A Lesson for the World

Why would any city in its right mind want to host the Olympic Games? They’re ridiculously expensive, hugely inconvenient and an enormous distraction from so many other vital municipal issues. Not to mention the vastly increased threat to its citizens from a terrorist attack that must be correspondingly met with highly invasive security measures.   

And yet, there seems to be no shortage of cities anxious to bid for the right to hold them. Toronto, where I grew up, tried several times to host the Olympics, all without success. The city was broadly considered to be a frontrunner for the 1996 Games, only to be pipped at the post by Atlanta and its nefarious corporate influencers led by CNN and Coca Cola, while its 2008 bid was significantly outdistanced by the political momentum behind the Beijing juggernaut. Or so we were told. 

But as we licked our wounded pride, the thing lost on most of us was that Toronto was always a terrible choice for the Olympic Games, because it conspicuously lacked the one thing that any successful city needs: effective public infrastructure. And by that I don’t just mean that such infrastructure is necessary for successfully hosting the Games (although that, too, of course), but that its presence is a major factor in procuring a high quality of life for its residents.   

Spending hours of your day stuck in endless lines of traffic, with nothing to do but look out your window and watch another condominium complex be slowly erected along a lakefront that city officials had long sold out to developers, is bound to put a significant dent in your lifestyle (unless, that is, you are a condo developer). But such was the reality of living in a city where the running joke was that there were only two seasons on offer: winter and construction.

——

▶ _GOAL OF THE EXERCISE_
Echo the passage of the Toronto Olympics essay starting with "A Lesson for" and going on through "invasive security measures.", word for word. The records that come next aren't required for anything here.

▶ _INFORMATION GIVEN_

——

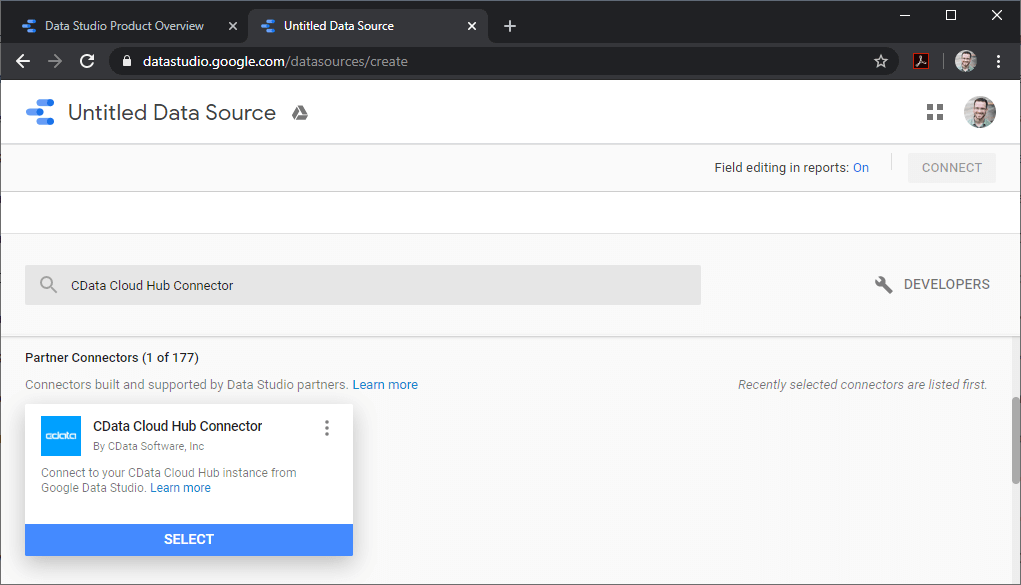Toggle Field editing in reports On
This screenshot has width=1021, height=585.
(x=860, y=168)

——

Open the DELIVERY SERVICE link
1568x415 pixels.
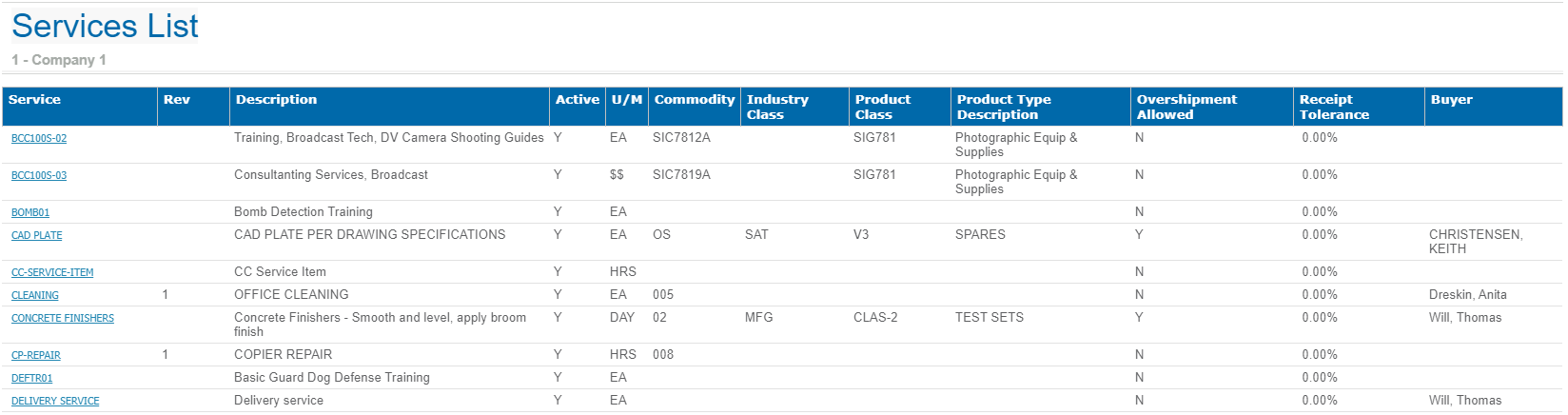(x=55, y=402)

——

▶ _REPLY TO THE EXERCISE_
A Lesson for the World

Why would any city in its right mind want to host the Olympic Games? They’re ridiculously expensive, hugely inconvenient and an enormous distraction from so many other vital municipal issues. Not to mention the vastly increased threat to its citizens from a terrorist attack that must be correspondingly met with highly invasive security measures.